Service monitoring for OSDT

One of the questions we're working on is how to monitor a network infrastructure that includes DataTurbine. A typical instance might include the following:

  1. Network time server
  2. Data source machine, typically a data acquisition system
  3. Video or image source
  4. DataTurbine
  5. Client machines running RDV
  6. Network infrastructure: Routers, DNS server, switches, etc

Failures of different components have different symptoms, and it can be extremely frustrating to diagnose. Our systems at UCSD are quite complex, and we've had some head-scratchers as we advance the leading edge.

Here are some solutions we've tried so far, with notes as to results.

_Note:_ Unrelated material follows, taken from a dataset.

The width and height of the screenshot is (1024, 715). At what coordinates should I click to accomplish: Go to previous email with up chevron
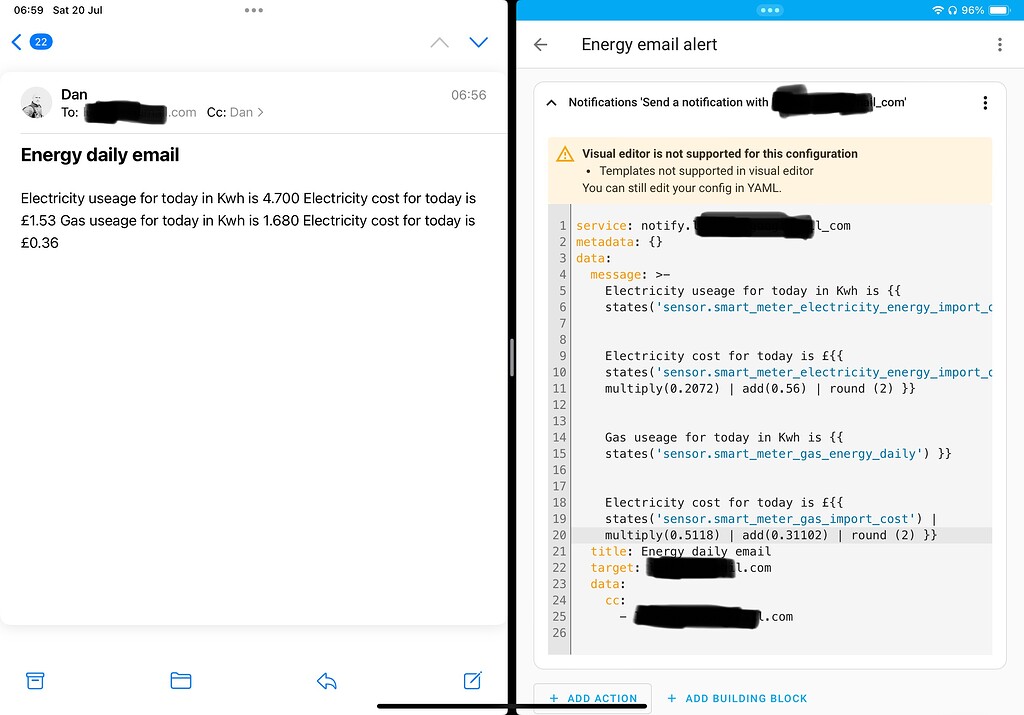coord(439,42)
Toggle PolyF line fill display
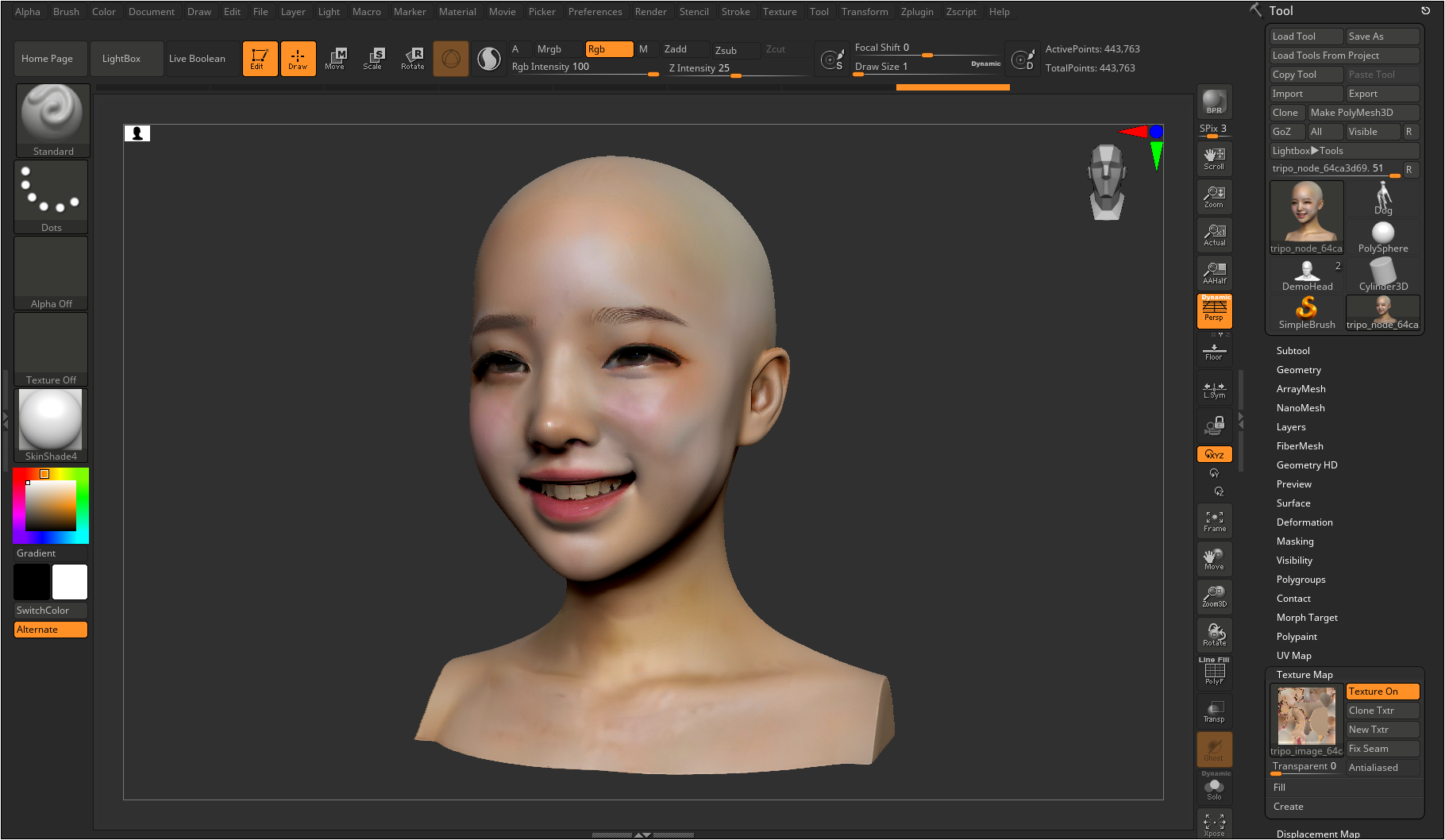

  1. Smokeping. This is quite good for monitoring connectivity and latency, with excellent graphs that help with intermittent or systematic problems. It sends (by default) 5 ICMP packets every 300 seconds, very low load.
  2. ntop This is running on niagara, our central server, to measure and report on network loads, connectivity stats and much much more. Really slick, amazingly detailed information but it seems to crash every few hours, at least on our configuration.
  3. Monit and m/monit. I initially found Monit via freshmeat.net while looking for a fast way to monitor standard TCP/UDP services. Monit fits that bill extremely well, its a sub-megabyte executable that can check all sorts of things: files, permissions, system params such as CPU, port connectivity, ICMP and (most interestingly) it can do real checks of protocols like NTP, SMTP, HTTP and more. M/Monit sits on top of monit and aggregates servers via a Flash interface and also keeps event logs. Both are excellent and seem to work well. Unfortunately, they are aimed at the sysadmin and lack a read-only display interface. monit allows you to stop/start/restart services from the web, with potentially awful results. M/monit does have a read-only user, but you still have to login and are blocked from the detailed and useful information. So close... The other problem with monit is that its deucedly difficult to extend, so testing DataTurbines has to be done via send/expect functionality, which is lame.
  4. Nagios Plugin-based, knows several network protocols, scriptable, ugly web interface IMHO, very mature but not as slick as monit.
  5. Inca This is a local (SDSC) product, and Shava Smallen has written an RBNB query driver that queries RBNB version and channel list. Currently monitoring GLEON, hope to deploy it locally ASAP.

Local instances:

  1. ntop on niagara
  2. monit on iguassu (login required as noted above)
  3. m/monit on iguassu, use monit/monit to login please.
  4. Inca deployment monitorning GLEON

Dynasoar is a colocation

Dynasoar is a colocation hosting service-oriented framework for the dynamic deployment of services on the Grid or the Internet. This paper proposes a framework for monitoring the usage and messaging activity of Web Services deployed through windows hosting and managed by Dynasoar. Message routing or service deployment-related decisions are made based on the analysis of deployment and run-time information collected during interactions with services. The framework can be extended by adding new algorithms to process and manage such coldfusion hosting information. This paper describes the architecture, design, implementation, and evaluation of the proposed monitoring framework for asp hosting Dynasoar.